Bolesław Januszowic (Bolesław Januszowic; 1385/86 – ca. 4 May 1424), was a Polish prince and member of the House of Piast.

He was the second son of Duke Janusz I of Warsaw and Danutė of Lithuania, a daughter of Kęstutis.

==Life==
From an early age he was prepared to take over the government in Masovia, alongside his older brother Janusz the Younger. In 1409 he was sent by his father at the head of a retaliatory expedition against the Teutonic Order, culminating with the conquest and burning of Działdowo and 14 surrounding villages. Two years later (1411), as an envoy of the Dukes of Masovia he participated in the act of signing of the Peace of Thorn.

In 1412 Bolesław was in Kraków, at the court of King Władysław II Jagiełło, and he, among others princes, traveled with the King to the frontier city of Stará Ľubovňa to a meeting with the German King Sigismund of Luxembourg.

In 1414 he participated in another war with the Teutonic Knights, this time in person coordinating all the activities of the Masovian troops. After 1422, following the death of his older brother, Bolesław received the district of Czersk, where he exercised his own court and government.

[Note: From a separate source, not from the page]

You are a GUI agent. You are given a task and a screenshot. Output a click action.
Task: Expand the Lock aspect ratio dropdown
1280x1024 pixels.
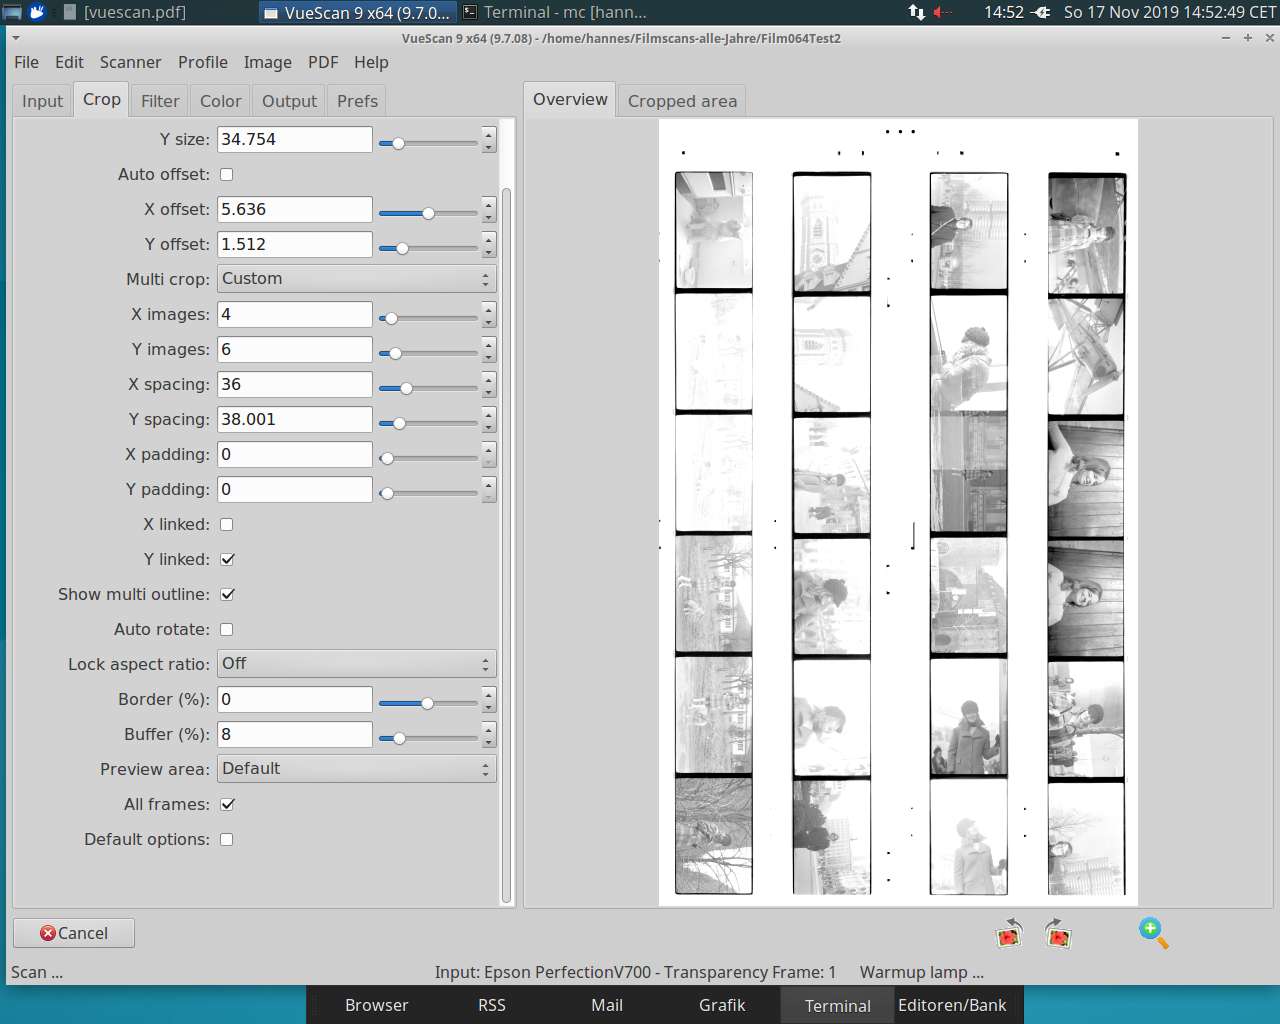click(x=356, y=664)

Bolesław died unexpectedly after 1420 but certainly before 4 May 1424. He was buried next to his father at St. John's Archcathedral, Warsaw.

==Marriage and issue==
Around 1412, Bolesław married the Lithuanian princess Anna (d. 25 May 1458 in Czersk), a daughter of Feodor Olgerdovich, Prince of Rylsk, Ratnie and Bryansk, one of the eldest sons of Algirdas, Grand Duke of Lithuania, and in consequence, a half-brother of King Władysław II Jagiełło (born from Algirdas' second marriage). They had three children:

- Konrad (1413 - 21 July 1427).
- Euphemia (bef. 1420 - bef. 3 March 1436), married before 7 February 1435 to Michael Žygimantaitis, a Lithuanian prince.
- Bolesław IV (ca. 1421 - 10 September 1454), who succeeded his grandfather Janusz I in all his domains as his only surviving male descendant.